(Rows on target coordinates)
· · ·
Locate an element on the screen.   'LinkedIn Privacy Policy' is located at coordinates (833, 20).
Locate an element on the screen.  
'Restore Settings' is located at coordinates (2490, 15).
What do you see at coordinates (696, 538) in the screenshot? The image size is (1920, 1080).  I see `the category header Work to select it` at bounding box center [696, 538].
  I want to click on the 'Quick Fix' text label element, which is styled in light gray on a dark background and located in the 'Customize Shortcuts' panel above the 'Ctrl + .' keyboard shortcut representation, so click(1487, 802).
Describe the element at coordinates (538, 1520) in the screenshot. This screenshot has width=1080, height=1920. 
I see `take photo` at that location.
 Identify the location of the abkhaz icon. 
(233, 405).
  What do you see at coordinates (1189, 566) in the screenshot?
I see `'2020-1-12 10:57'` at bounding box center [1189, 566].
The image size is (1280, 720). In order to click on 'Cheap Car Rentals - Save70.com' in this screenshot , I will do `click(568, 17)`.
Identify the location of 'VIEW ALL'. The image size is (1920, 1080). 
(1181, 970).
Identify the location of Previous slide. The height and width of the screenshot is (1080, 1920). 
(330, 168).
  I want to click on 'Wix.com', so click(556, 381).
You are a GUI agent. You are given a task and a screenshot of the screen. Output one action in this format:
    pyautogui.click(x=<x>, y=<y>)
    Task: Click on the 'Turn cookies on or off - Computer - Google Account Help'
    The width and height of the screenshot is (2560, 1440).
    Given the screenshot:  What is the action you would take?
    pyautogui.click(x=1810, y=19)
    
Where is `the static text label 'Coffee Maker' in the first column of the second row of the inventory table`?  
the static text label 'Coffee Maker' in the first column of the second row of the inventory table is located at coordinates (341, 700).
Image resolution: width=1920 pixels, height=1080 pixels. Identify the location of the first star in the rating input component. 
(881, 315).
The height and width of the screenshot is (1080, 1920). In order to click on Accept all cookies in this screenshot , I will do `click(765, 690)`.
· · ·
# WHAT THE TASK REQUIRES
Please lay out the rows above, from the line containing "Describe the element" through the line containing "(1181, 970).", as a numbered list, leaving out any blank lines.

# COMPLETE RESPONSE
1. Describe the element at coordinates (538, 1520) in the screenshot. This screenshot has width=1080, height=1920. 
2. I see `take photo` at that location.
3.  Identify the location of the abkhaz icon. 
4. (233, 405).
5.   What do you see at coordinates (1189, 566) in the screenshot?
6. I see `'2020-1-12 10:57'` at bounding box center [1189, 566].
7. The image size is (1280, 720). In order to click on 'Cheap Car Rentals - Save70.com' in this screenshot , I will do `click(568, 17)`.
8. Identify the location of 'VIEW ALL'. The image size is (1920, 1080). 
9. (1181, 970).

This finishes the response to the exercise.